**Problem statement**
A single stretch of the material below is to be transcribed exactly, starting at the line with "You are a computer-use" and ending after the line with "Instruction: Click the".

**Material provided**
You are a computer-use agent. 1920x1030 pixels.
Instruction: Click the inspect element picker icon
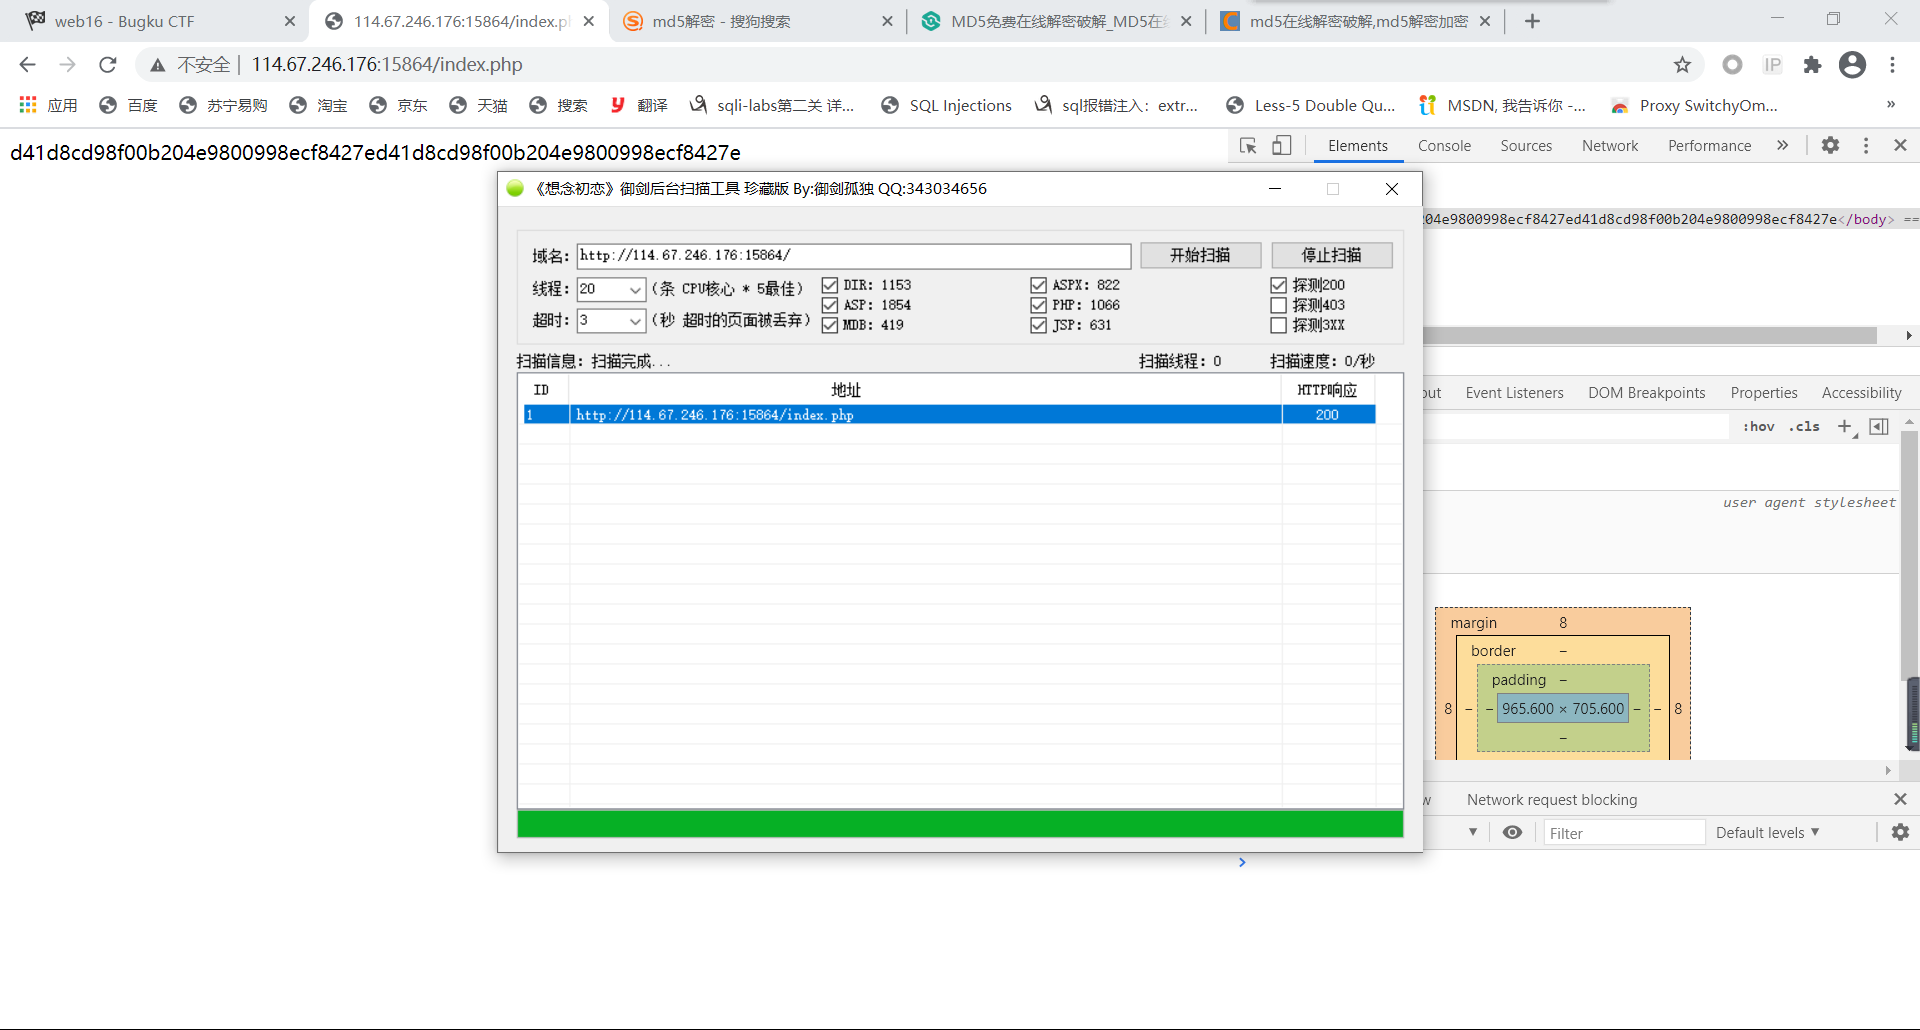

==

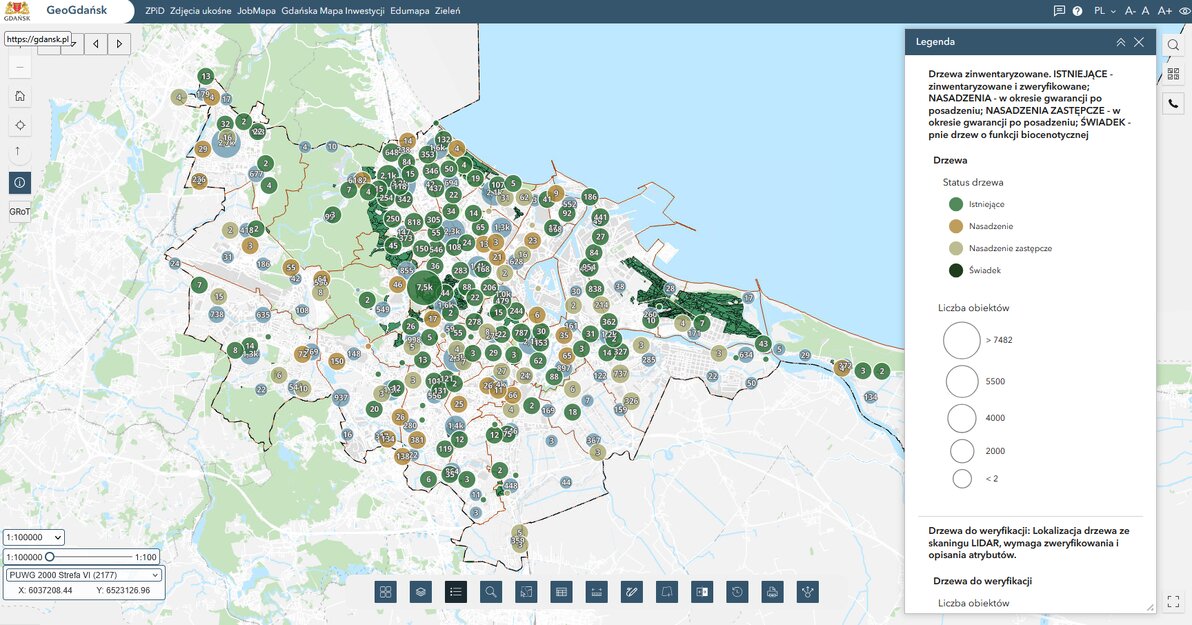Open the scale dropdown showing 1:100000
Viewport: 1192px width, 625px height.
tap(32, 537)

**Written solution**
You are a computer-use agent. 1920x1030 pixels.
Instruction: Click the inspect element picker icon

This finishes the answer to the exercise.